## To do
The answer is all of the data, repeated exactly.
══ Provided records
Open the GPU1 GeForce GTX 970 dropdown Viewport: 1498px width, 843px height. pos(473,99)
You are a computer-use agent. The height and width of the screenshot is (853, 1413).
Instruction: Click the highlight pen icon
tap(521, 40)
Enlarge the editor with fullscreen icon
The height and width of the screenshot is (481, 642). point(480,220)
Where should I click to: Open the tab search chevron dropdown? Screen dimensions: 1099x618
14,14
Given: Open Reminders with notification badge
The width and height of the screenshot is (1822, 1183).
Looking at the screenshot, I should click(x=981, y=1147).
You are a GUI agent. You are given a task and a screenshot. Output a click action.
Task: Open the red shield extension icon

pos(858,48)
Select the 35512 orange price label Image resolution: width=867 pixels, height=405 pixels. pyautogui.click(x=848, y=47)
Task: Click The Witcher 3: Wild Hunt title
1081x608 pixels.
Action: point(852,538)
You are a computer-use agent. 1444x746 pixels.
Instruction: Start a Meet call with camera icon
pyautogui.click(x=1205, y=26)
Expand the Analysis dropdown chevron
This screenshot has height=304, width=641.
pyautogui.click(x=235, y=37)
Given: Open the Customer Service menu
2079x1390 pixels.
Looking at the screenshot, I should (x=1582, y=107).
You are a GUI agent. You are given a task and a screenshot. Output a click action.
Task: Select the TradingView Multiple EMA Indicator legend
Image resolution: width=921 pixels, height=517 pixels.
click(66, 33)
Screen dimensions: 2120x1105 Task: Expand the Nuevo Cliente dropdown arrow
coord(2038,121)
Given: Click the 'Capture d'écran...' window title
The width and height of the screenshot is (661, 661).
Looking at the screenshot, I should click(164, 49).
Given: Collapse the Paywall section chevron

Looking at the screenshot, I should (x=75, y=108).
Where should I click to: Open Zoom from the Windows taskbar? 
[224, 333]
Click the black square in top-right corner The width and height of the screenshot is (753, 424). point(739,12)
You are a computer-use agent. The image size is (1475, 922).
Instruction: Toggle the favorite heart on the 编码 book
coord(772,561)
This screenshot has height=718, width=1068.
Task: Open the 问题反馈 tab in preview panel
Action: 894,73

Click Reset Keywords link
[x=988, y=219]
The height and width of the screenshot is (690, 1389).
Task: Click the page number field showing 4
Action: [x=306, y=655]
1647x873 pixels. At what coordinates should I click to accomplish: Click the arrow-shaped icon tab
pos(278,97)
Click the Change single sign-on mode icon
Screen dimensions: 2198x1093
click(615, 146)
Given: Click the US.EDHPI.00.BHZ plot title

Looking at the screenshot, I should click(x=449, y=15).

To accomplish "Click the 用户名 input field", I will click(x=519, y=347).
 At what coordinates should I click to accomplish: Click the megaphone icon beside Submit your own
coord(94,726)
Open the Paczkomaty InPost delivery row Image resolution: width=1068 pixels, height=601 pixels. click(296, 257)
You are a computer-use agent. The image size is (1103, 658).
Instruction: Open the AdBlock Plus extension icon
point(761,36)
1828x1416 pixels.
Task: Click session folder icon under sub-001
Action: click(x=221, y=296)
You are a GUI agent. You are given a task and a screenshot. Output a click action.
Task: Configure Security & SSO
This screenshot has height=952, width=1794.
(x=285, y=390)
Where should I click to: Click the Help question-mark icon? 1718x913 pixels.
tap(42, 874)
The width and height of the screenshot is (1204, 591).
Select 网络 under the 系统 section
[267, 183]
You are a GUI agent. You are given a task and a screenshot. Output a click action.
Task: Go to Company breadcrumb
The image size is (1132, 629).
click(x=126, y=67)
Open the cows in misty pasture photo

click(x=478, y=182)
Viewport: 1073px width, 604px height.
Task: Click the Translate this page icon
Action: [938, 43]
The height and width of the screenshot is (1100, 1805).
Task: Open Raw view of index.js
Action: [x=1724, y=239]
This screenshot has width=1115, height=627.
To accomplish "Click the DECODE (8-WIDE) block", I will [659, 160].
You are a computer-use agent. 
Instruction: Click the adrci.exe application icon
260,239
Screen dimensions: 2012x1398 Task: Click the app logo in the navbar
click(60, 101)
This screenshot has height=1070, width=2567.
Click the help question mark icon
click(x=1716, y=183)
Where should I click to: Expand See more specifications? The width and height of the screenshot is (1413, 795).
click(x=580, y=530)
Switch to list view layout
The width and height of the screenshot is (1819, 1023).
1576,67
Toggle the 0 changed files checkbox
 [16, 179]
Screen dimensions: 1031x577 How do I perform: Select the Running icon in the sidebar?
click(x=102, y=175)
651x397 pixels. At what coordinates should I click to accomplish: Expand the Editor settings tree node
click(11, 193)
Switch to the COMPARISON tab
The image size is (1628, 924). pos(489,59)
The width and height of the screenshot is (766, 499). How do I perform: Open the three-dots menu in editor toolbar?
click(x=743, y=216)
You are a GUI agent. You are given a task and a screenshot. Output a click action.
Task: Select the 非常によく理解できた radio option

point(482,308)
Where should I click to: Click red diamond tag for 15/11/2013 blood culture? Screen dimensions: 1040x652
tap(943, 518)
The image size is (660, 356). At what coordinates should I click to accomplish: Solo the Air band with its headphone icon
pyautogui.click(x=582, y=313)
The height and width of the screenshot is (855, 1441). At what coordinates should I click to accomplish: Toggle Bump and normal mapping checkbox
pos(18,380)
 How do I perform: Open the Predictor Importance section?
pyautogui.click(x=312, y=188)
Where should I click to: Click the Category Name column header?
════
## Answer box
Open the GPU1 GeForce GTX 970 dropdown Viewport: 1498px width, 843px height. pos(473,99)
You are a computer-use agent. The height and width of the screenshot is (853, 1413).
Instruction: Click the highlight pen icon
tap(521, 40)
Enlarge the editor with fullscreen icon
The height and width of the screenshot is (481, 642). point(480,220)
Where should I click to: Open the tab search chevron dropdown? Screen dimensions: 1099x618
14,14
Given: Open Reminders with notification badge
The width and height of the screenshot is (1822, 1183).
Looking at the screenshot, I should click(x=981, y=1147).
You are a GUI agent. You are given a task and a screenshot. Output a click action.
Task: Open the red shield extension icon

pos(858,48)
Select the 35512 orange price label Image resolution: width=867 pixels, height=405 pixels. pyautogui.click(x=848, y=47)
Task: Click The Witcher 3: Wild Hunt title
1081x608 pixels.
Action: point(852,538)
You are a computer-use agent. 1444x746 pixels.
Instruction: Start a Meet call with camera icon
pyautogui.click(x=1205, y=26)
Expand the Analysis dropdown chevron
This screenshot has height=304, width=641.
pyautogui.click(x=235, y=37)
Given: Open the Customer Service menu
2079x1390 pixels.
Looking at the screenshot, I should (x=1582, y=107).
You are a GUI agent. You are given a task and a screenshot. Output a click action.
Task: Select the TradingView Multiple EMA Indicator legend
Image resolution: width=921 pixels, height=517 pixels.
click(66, 33)
Screen dimensions: 2120x1105 Task: Expand the Nuevo Cliente dropdown arrow
coord(2038,121)
Given: Click the 'Capture d'écran...' window title
The width and height of the screenshot is (661, 661).
Looking at the screenshot, I should click(164, 49).
Given: Collapse the Paywall section chevron

Looking at the screenshot, I should (x=75, y=108).
Where should I click to: Open Zoom from the Windows taskbar? 
[224, 333]
Click the black square in top-right corner The width and height of the screenshot is (753, 424). point(739,12)
You are a computer-use agent. The image size is (1475, 922).
Instruction: Toggle the favorite heart on the 编码 book
coord(772,561)
This screenshot has height=718, width=1068.
Task: Open the 问题反馈 tab in preview panel
Action: 894,73

Click Reset Keywords link
[x=988, y=219]
The height and width of the screenshot is (690, 1389).
Task: Click the page number field showing 4
Action: [x=306, y=655]
1647x873 pixels. At what coordinates should I click to accomplish: Click the arrow-shaped icon tab
pos(278,97)
Click the Change single sign-on mode icon
Screen dimensions: 2198x1093
click(615, 146)
Given: Click the US.EDHPI.00.BHZ plot title

Looking at the screenshot, I should click(x=449, y=15).

To accomplish "Click the 用户名 input field", I will click(x=519, y=347).
 At what coordinates should I click to accomplish: Click the megaphone icon beside Submit your own
coord(94,726)
Open the Paczkomaty InPost delivery row Image resolution: width=1068 pixels, height=601 pixels. click(296, 257)
You are a computer-use agent. The image size is (1103, 658).
Instruction: Open the AdBlock Plus extension icon
point(761,36)
1828x1416 pixels.
Task: Click session folder icon under sub-001
Action: click(x=221, y=296)
You are a GUI agent. You are given a task and a screenshot. Output a click action.
Task: Configure Security & SSO
This screenshot has height=952, width=1794.
(x=285, y=390)
Where should I click to: Click the Help question-mark icon? 1718x913 pixels.
tap(42, 874)
The width and height of the screenshot is (1204, 591).
Select 网络 under the 系统 section
[267, 183]
You are a GUI agent. You are given a task and a screenshot. Output a click action.
Task: Go to Company breadcrumb
The image size is (1132, 629).
click(x=126, y=67)
Open the cows in misty pasture photo

click(x=478, y=182)
Viewport: 1073px width, 604px height.
Task: Click the Translate this page icon
Action: [938, 43]
The height and width of the screenshot is (1100, 1805).
Task: Open Raw view of index.js
Action: [x=1724, y=239]
This screenshot has width=1115, height=627.
To accomplish "Click the DECODE (8-WIDE) block", I will [659, 160].
You are a computer-use agent. 
Instruction: Click the adrci.exe application icon
260,239
Screen dimensions: 2012x1398 Task: Click the app logo in the navbar
click(60, 101)
This screenshot has height=1070, width=2567.
Click the help question mark icon
click(x=1716, y=183)
Where should I click to: Expand See more specifications? The width and height of the screenshot is (1413, 795).
click(x=580, y=530)
Switch to list view layout
The width and height of the screenshot is (1819, 1023).
1576,67
Toggle the 0 changed files checkbox
 [16, 179]
Screen dimensions: 1031x577 How do I perform: Select the Running icon in the sidebar?
click(x=102, y=175)
651x397 pixels. At what coordinates should I click to accomplish: Expand the Editor settings tree node
click(11, 193)
Switch to the COMPARISON tab
The image size is (1628, 924). pos(489,59)
The width and height of the screenshot is (766, 499). How do I perform: Open the three-dots menu in editor toolbar?
click(x=743, y=216)
You are a GUI agent. You are given a task and a screenshot. Output a click action.
Task: Select the 非常によく理解できた radio option

point(482,308)
Where should I click to: Click red diamond tag for 15/11/2013 blood culture? Screen dimensions: 1040x652
tap(943, 518)
The image size is (660, 356). At what coordinates should I click to accomplish: Solo the Air band with its headphone icon
pyautogui.click(x=582, y=313)
The height and width of the screenshot is (855, 1441). At what coordinates should I click to accomplish: Toggle Bump and normal mapping checkbox
pos(18,380)
 How do I perform: Open the Predictor Importance section?
pyautogui.click(x=312, y=188)
Where should I click to: Click the Category Name column header?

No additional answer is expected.